Dans les années 80, les Blocos afros joueront un rôle de plus en plus important dans la vie sociale et politique du Nordeste : les thèmes parlent du racisme et de l'inégalité socio-économique (qui touche surtout les noirs depuis la fin de l'esclavage). C'est le cas notamment d'Olodum, Bloco créé par d'anciens membres d'Ilê Aiyê en 1979.
Sur le plan musical, les influences vont s'étendre au monde afro-caribbéen, avec la fusion de rythmes brésiliens et cubains (comme la Timbalada de Carlinhos Brown, fondée sur la clave de la Rumba) ou jamaïcains (qui donnera naissance au Samba Reggae).
De nombreux autres Blocos afros ont vu le jour comme le Bloco Muzenza créé en 1981 en osmose spirituelle avec le chanteur Bob Marley, mort cette même année, le Bloco Dida, entièrement féminin, Tupi Nagô ou Banda Mel, qui dérivera vers une exploitation plus commerciale à la fin des années 80.

Depuis les années 90, la musique des Blocos afros influence, le plus souvent directement, tous les styles émergeant de la scène musicale brésilienne, comme l'"Axê Music" de Fernanda Abreu, le "Samba Rap" de Moleque de Rua, le "Mangue Beat" de Chico Science ou encore le "Samba Funk" de Lenine.
Sur
un plan purement rythmique, l'instrumentarium des Blocos afros est
représenté par les surdos, les caixas (caisses
claires ), les xekerés et les timbaús principalement.
Dans certaines formations, on rencontre aussi la zabumba (grosse caisse),
le pandeiro et le triangle.
Influencée par le Reggae, la musique se joue sur un tempo relativement lent et "lourd", tout en gardant la même racine rythmique que le Samba. Le chant tient une place prépondérante, basé sur les questions/réponses entre le chanteur soliste et les musiciens.
Les liens avec l'Afrique sont toujours omniprésents, même si des distances sont prises avec le Candomblé : les thèmes des chansons sont moins religieux, plus politiques, le chef d'orchestre n'est plus le "Pai de Santos" des cérémonies et l'atabaque a été remplacé par une version plus urbaine, le timbaú.

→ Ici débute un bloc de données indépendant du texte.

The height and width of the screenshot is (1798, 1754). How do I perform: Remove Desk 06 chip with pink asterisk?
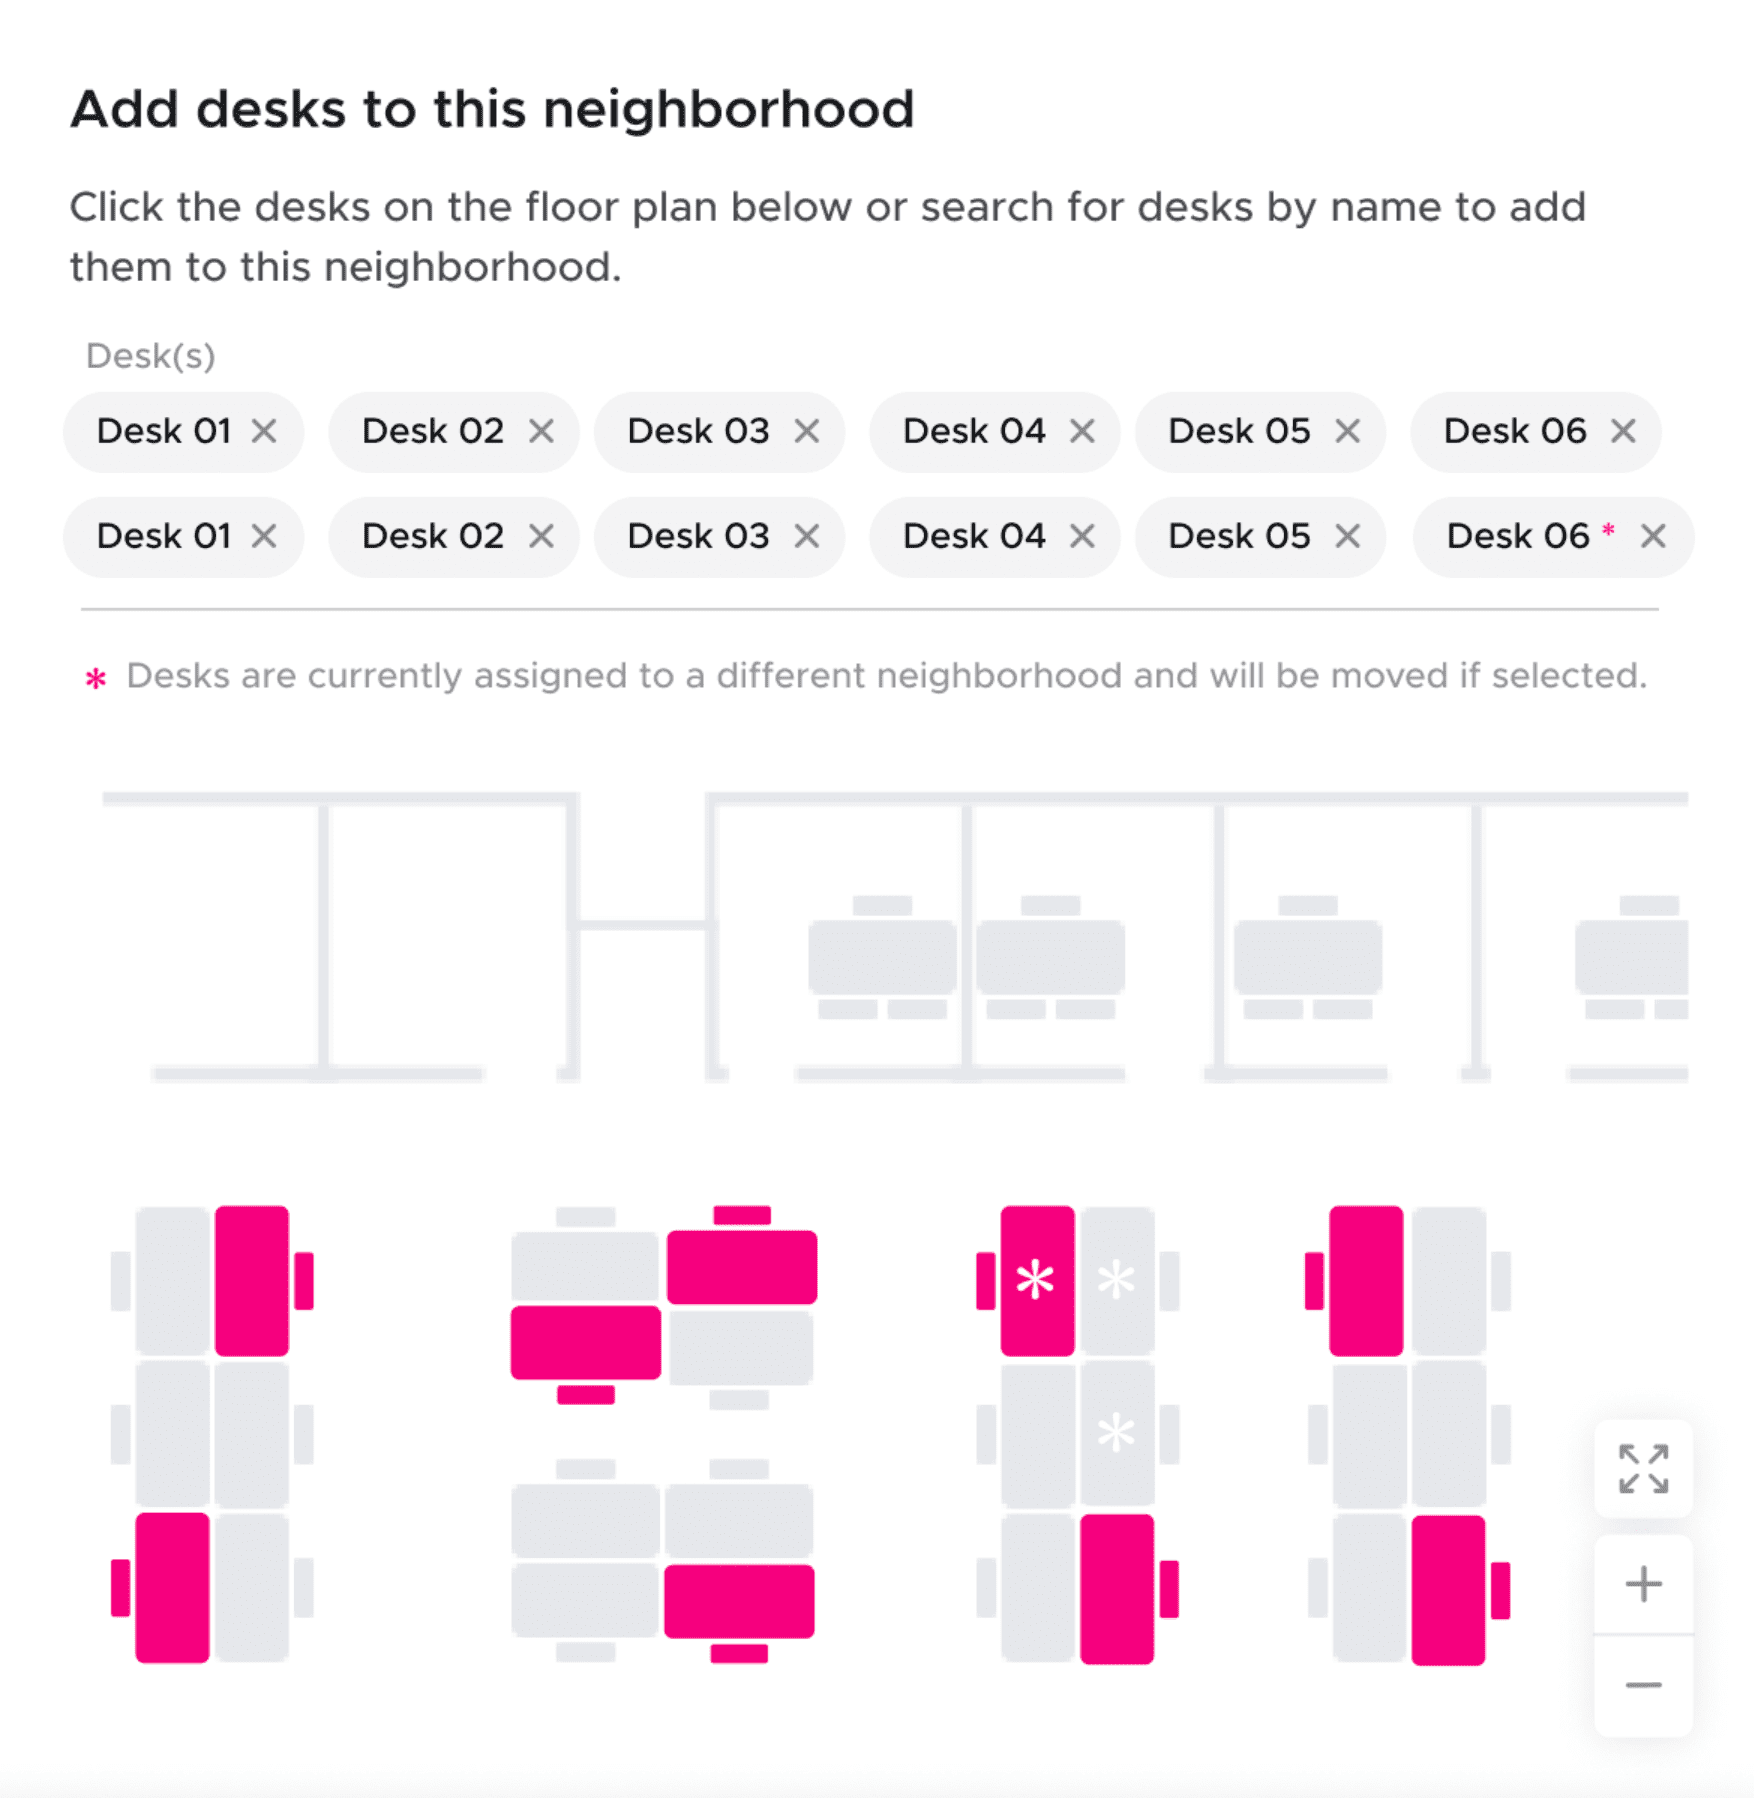pyautogui.click(x=1653, y=536)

Les percussions des Blocos afros se marient aussi au son électrique dans les Trios Eléctricos, groupes à la sonorisation aujourd'hui démentielle, juchés sur d'énormes camions pendant le Carnaval.
Malgré un important phénomène de récupération commerciale (que l'on connait aussi en Europe), la musique des Blocos afros est très présente dans le quotidien et les fêtes du Nordeste, et les nouvelles préoccupations et influences n'occultent pas la filiation avec les ancêtres africains.
Bénéficiant du courant de la World Music, la musique des Blocos afros est aujourd'hui écoutée dans le monde entier, témoignant de l'extraordinaire vitalité du génie musical afro-brésilien.